By Kelly Bridgewater
Last week, I shared my heart and showed what I struggled with during 2017.
Even through all this struggle, I hunted in the Bible for others who were mad at God. Something to prove I wasn't alone in this despair. God drew me to David in the Psalms.
In Psalms 27, David wrote, " Do not hide your face from me; Do not turn your servant away in anger; You have been my help; Do not leave me nor forsake me, O God of my salvation" (verse 9).
In Psalm 25, David wrote, "For I am desolate and afflicted. The troubles of my heart enlarged; Bring me out o my distresses" (verse 16-17).

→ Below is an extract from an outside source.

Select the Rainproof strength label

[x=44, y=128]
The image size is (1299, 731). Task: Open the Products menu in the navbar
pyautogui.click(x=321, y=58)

In Psalm 6, David also wrote, "But you, O Lord--how long? . . . I am weary with my groaning: All night I make my bed swim: I drench my couch with my tears. My eye wastes away because of grief;
It grows old because of my enemies" (verse 3,6-7).
I spent many days in the Psalms studying these verses. I even yelled them off my backporch, praying God would hear and understand my despair.
Luckily, even through all this anger, I learned an important lesson.
God created anger. Yes, it is an emotion we are endowed with. But . . . how we use it is the important part.
I could have thrown my Bible to the wind and never looked back at God. (Trust me, there were moments when that seemed the easy way out. He wasn't helping me anyway. At least, in my hurt, it felt that way.)
But instead, God lead me to verses to show David feeling the same way. Alone. Like God didn't care. Hurt. Depressed. I sought refuge in God's Word. I sought peace and understanding that brought a little light to my injustice.
I learned it is okay to be angry at God for the trials in our lives, but how we handle the valleys show the depth of our character. I hope that I have become a better person on the other side and show others God love even when I wanted to throw in the towel or Bible in this instance.
How about you? Do you feel it is okay to be angry at God? My mom didn't. Until I explained what I learned and showed her the verses I found. Now I think my mother has come onto my side.
Have you ever been angry at God? What did you learn?